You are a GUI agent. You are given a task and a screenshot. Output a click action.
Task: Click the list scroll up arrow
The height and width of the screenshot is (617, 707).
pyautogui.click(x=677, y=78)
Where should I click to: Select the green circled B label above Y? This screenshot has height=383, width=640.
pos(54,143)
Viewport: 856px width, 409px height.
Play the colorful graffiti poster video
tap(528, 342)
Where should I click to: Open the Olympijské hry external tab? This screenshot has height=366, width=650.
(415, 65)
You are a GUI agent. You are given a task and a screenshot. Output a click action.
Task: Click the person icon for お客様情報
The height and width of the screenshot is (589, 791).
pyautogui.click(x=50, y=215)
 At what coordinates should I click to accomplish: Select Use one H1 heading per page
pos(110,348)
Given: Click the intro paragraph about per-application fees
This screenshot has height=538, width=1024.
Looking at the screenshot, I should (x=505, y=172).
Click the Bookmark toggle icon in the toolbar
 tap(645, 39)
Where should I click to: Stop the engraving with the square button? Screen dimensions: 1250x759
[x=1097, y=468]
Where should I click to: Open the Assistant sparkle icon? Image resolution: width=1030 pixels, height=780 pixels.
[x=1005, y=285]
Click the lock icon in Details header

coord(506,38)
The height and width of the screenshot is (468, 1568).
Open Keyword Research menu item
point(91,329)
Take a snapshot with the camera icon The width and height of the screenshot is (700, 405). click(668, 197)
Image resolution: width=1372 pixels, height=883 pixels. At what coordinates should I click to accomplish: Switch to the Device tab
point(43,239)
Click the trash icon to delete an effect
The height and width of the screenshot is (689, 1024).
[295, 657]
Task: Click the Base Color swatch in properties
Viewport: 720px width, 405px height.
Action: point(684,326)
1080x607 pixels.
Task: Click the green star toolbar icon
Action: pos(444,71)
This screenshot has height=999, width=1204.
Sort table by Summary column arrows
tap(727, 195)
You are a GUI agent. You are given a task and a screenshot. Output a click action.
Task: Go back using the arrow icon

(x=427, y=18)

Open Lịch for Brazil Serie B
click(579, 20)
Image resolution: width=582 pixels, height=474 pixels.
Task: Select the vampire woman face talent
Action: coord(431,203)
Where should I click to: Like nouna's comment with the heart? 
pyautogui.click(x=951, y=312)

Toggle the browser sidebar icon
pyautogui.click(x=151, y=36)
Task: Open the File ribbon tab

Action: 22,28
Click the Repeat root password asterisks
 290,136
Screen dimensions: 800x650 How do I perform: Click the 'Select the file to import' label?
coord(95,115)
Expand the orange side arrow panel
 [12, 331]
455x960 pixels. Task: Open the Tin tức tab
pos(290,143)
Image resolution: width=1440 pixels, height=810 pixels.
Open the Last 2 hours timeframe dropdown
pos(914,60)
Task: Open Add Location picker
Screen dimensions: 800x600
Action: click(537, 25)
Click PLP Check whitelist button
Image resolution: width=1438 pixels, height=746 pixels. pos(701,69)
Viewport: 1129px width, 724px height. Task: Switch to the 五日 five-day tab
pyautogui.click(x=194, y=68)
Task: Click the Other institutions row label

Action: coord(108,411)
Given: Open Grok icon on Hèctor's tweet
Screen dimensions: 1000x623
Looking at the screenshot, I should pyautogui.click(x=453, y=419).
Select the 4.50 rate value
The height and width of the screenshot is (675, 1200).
------------------------------------------------
What to produce. Give back exactly the lines of the listing above that run from the line with "This screenshot has height=538, width=1024." to the line with "The height and width of the screenshot is (468, 1568).", inclusive.

Exercise solution.
This screenshot has height=538, width=1024.
Looking at the screenshot, I should (x=505, y=172).
Click the Bookmark toggle icon in the toolbar
 tap(645, 39)
Where should I click to: Stop the engraving with the square button? Screen dimensions: 1250x759
[x=1097, y=468]
Where should I click to: Open the Assistant sparkle icon? Image resolution: width=1030 pixels, height=780 pixels.
[x=1005, y=285]
Click the lock icon in Details header

coord(506,38)
The height and width of the screenshot is (468, 1568).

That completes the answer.